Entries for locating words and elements
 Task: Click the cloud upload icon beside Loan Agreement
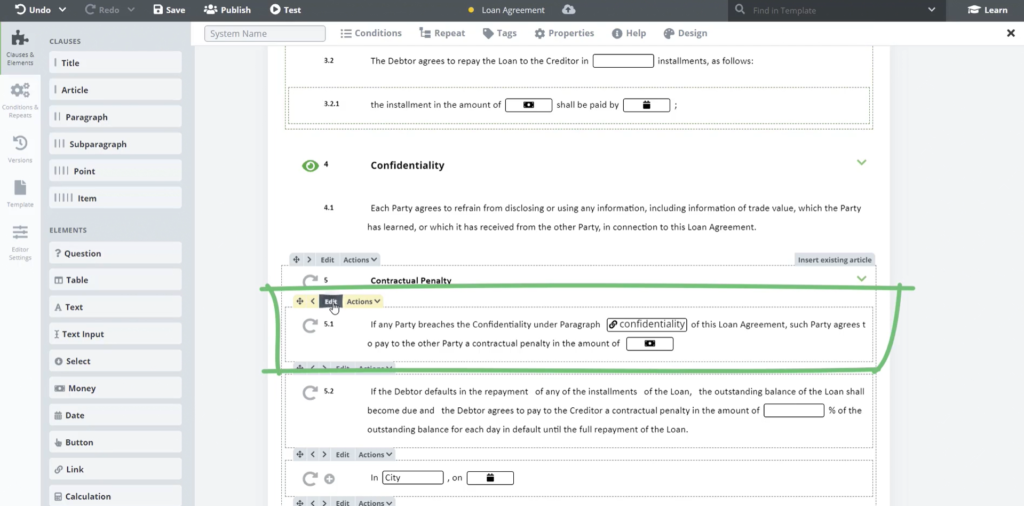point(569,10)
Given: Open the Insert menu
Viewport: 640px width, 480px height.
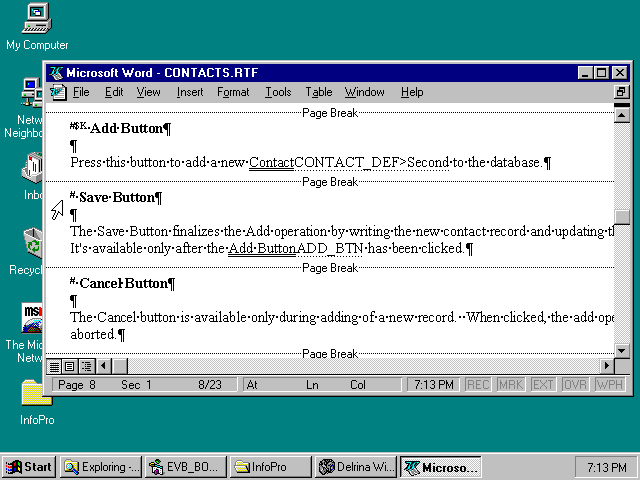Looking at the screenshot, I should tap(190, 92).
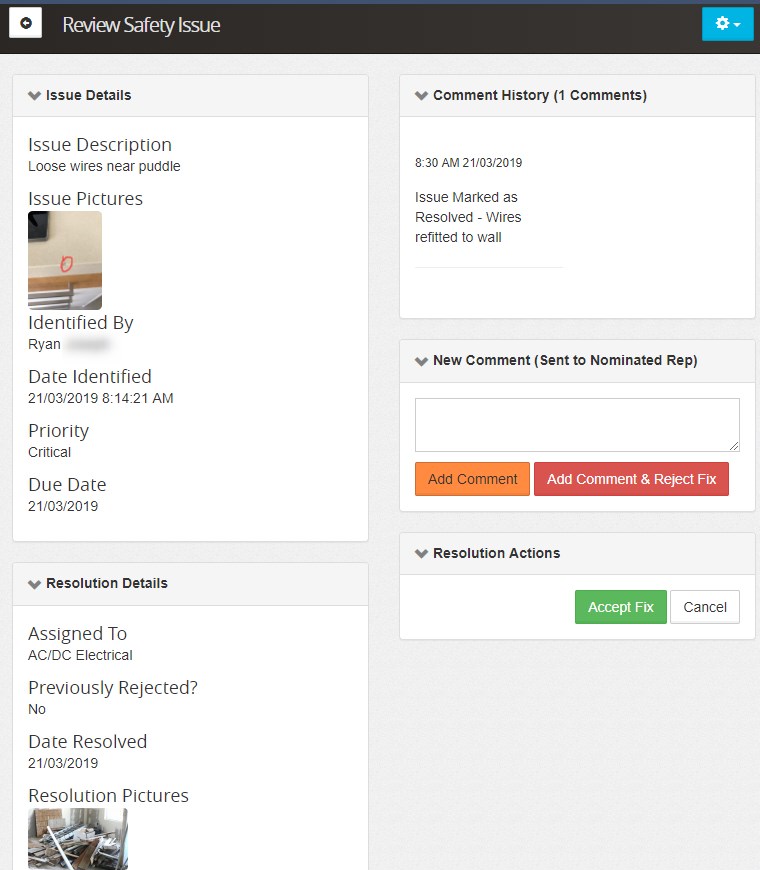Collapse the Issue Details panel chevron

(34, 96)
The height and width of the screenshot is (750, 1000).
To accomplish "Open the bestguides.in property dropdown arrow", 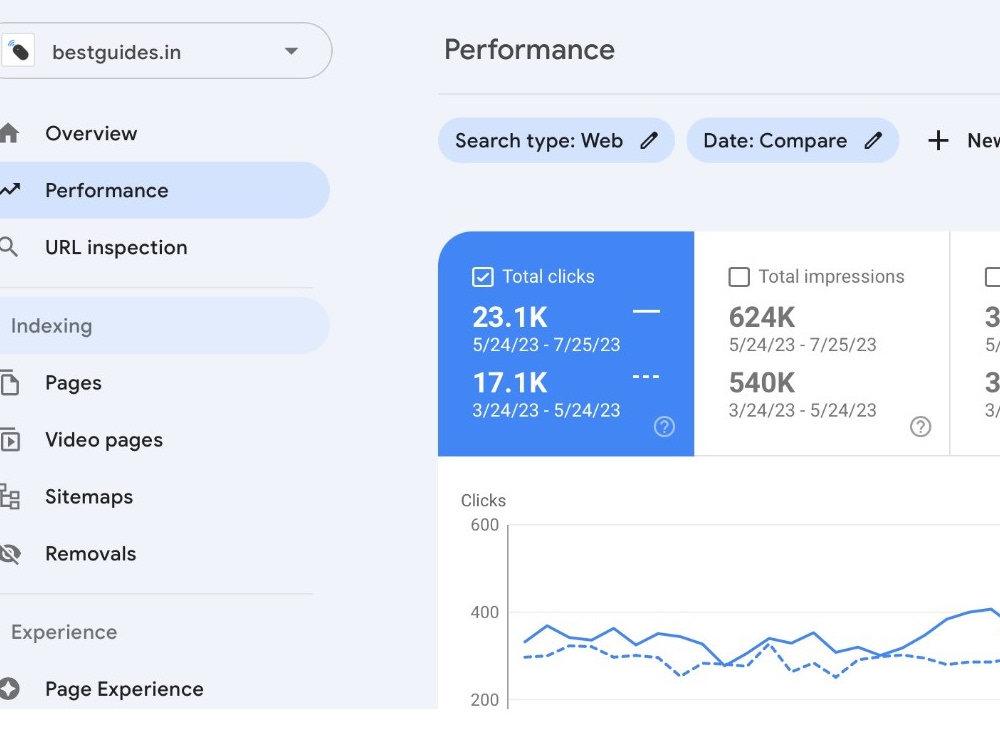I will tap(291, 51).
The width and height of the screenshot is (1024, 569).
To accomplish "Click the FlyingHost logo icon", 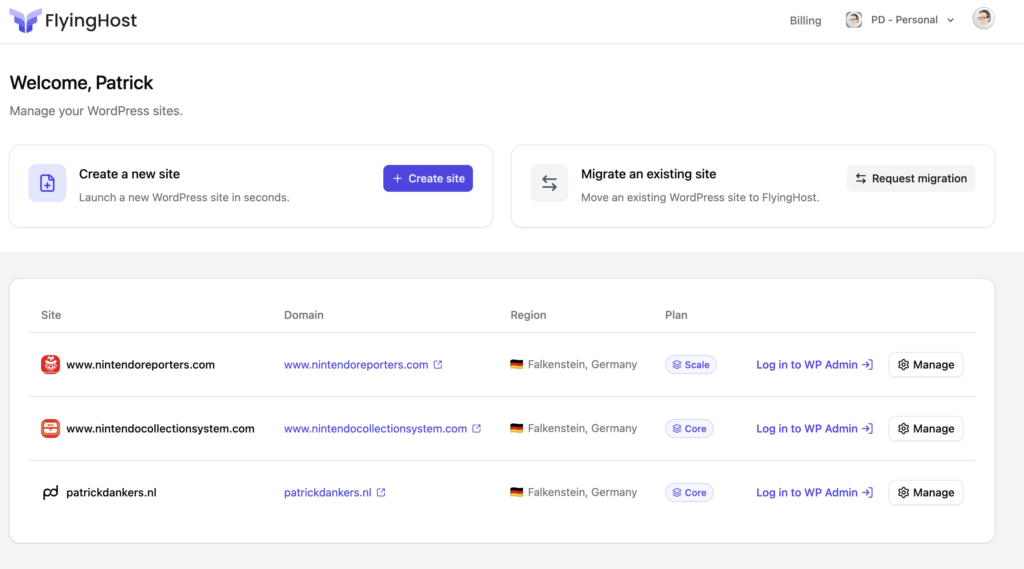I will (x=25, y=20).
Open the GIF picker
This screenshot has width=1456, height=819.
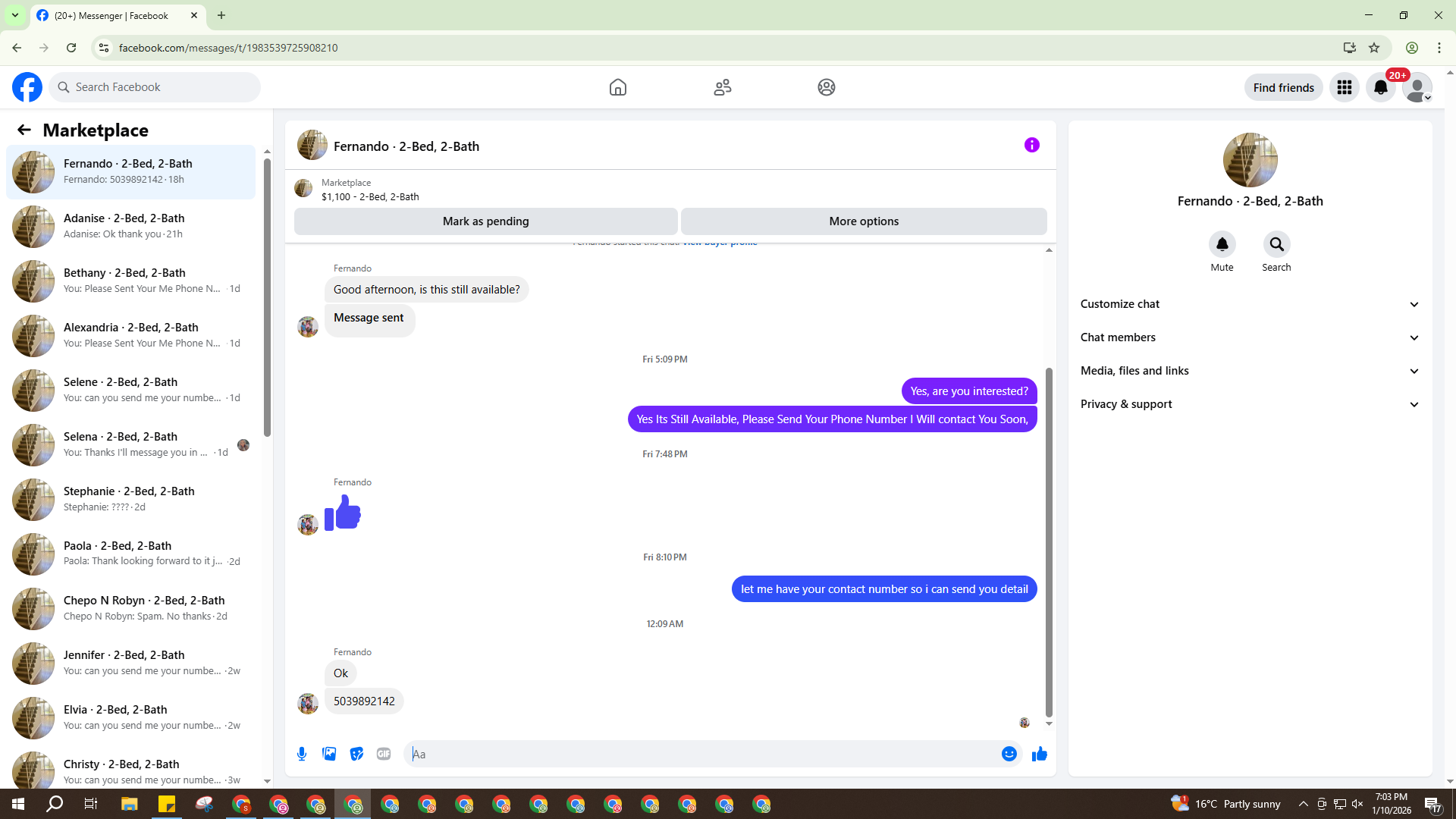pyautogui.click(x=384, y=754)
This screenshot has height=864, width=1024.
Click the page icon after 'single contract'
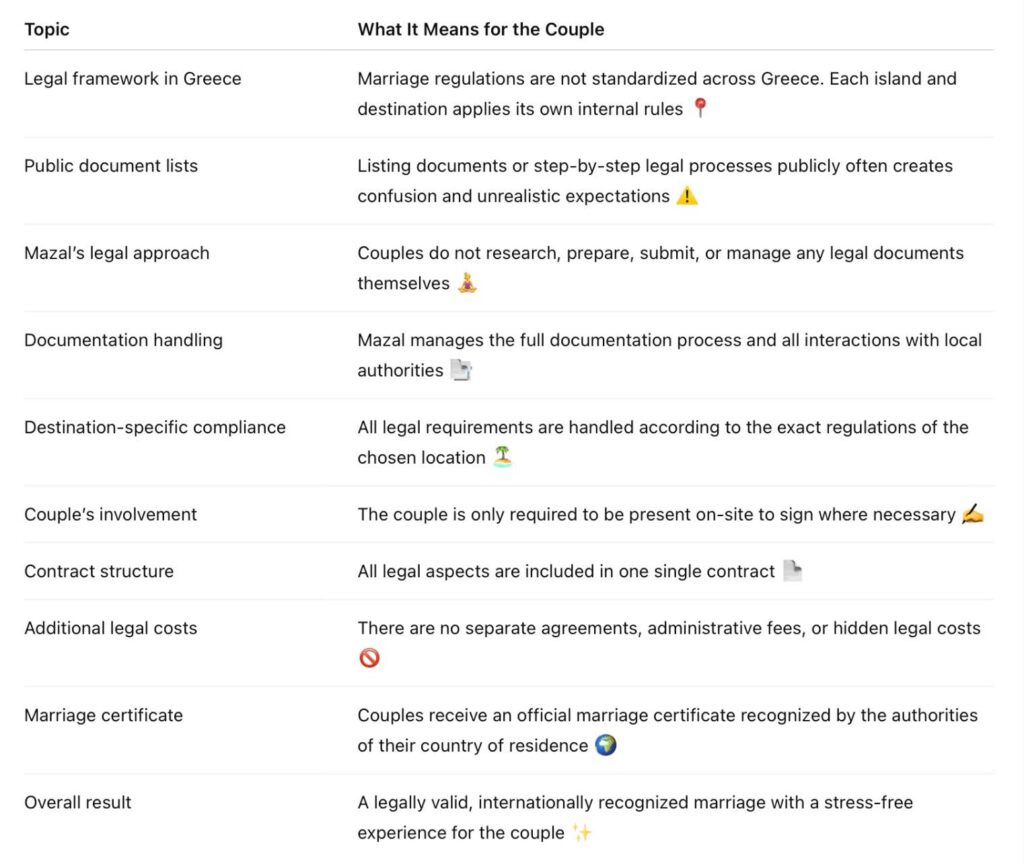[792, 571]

▶ [WHAT IS BEING ASKED] In the listing, from "This screenshot has height=864, width=1024." through the end, swap "page icon" for "file icon" and write those lines out again with nothing else altered. Omit the pictures.

▶ [RESULT FOR THIS TASK]
This screenshot has height=864, width=1024.
Click the file icon after 'single contract'
[792, 571]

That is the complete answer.